Entries on finding words and elements

######

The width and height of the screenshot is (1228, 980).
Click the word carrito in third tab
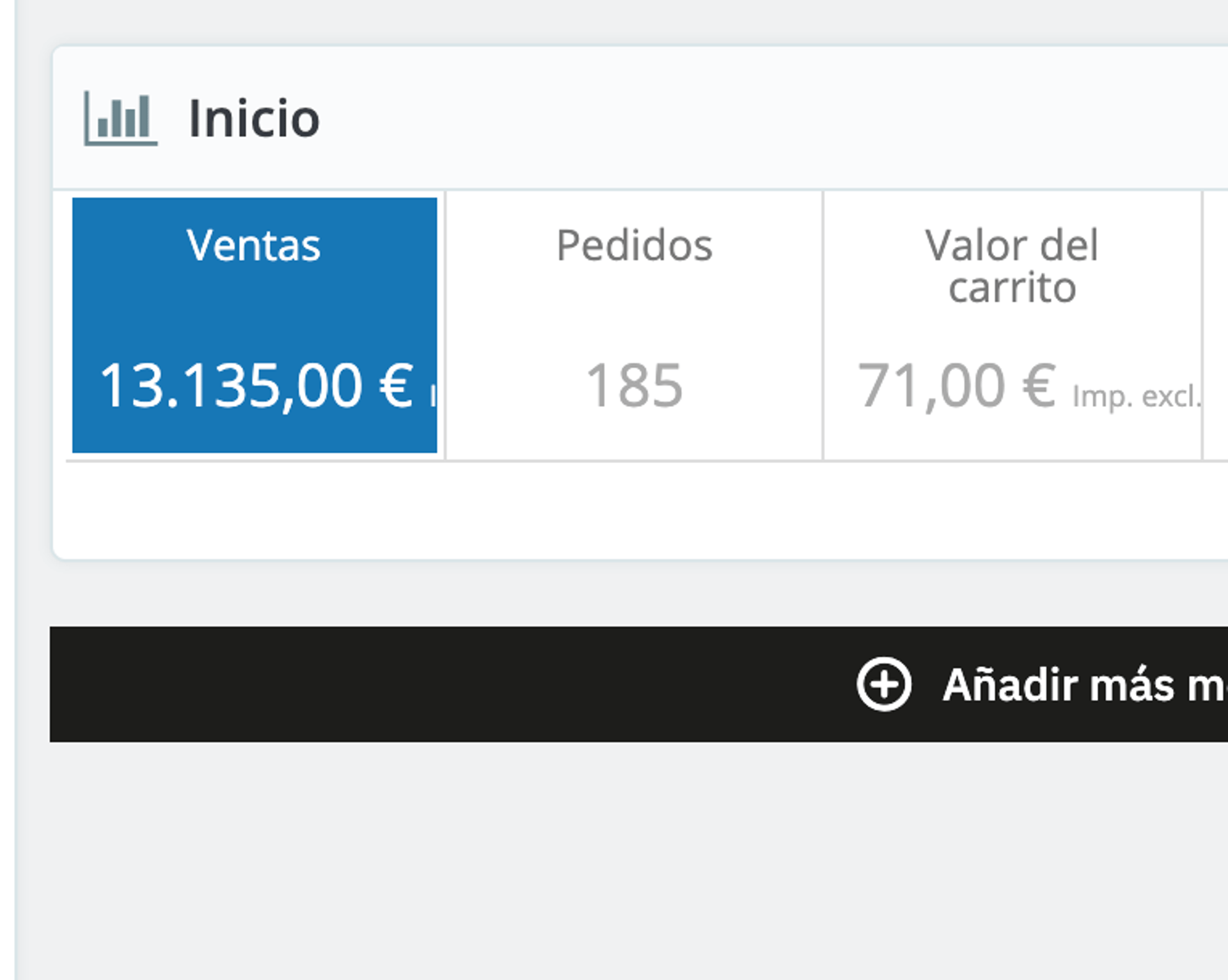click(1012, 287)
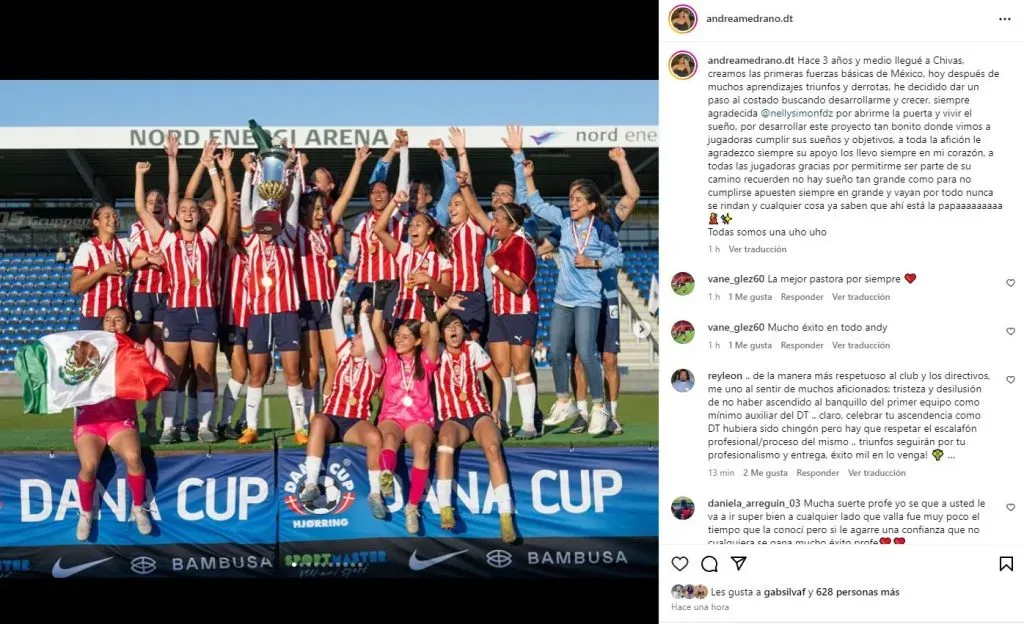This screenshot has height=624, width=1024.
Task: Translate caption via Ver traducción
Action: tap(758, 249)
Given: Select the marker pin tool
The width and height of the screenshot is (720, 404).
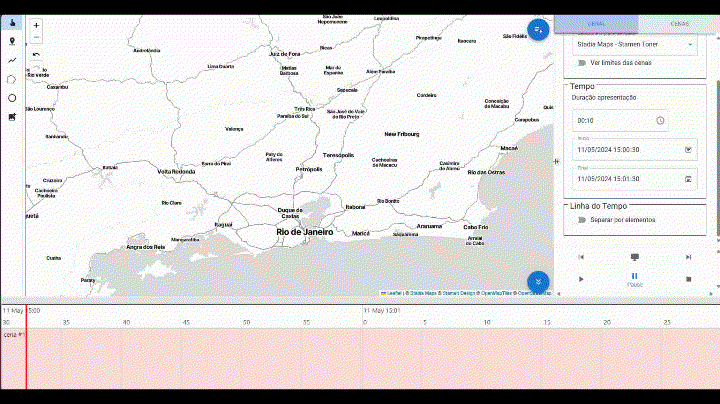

######

§ Your goal
Copy out every one of the records above word for word, leaving out the pictures.

§ Worked solution
The width and height of the screenshot is (1228, 980).
Click the word carrito in third tab
click(1012, 287)
This screenshot has height=624, width=1024.
Task: Translate caption via Ver traducción
Action: tap(758, 249)
Given: Select the marker pin tool
The width and height of the screenshot is (720, 404).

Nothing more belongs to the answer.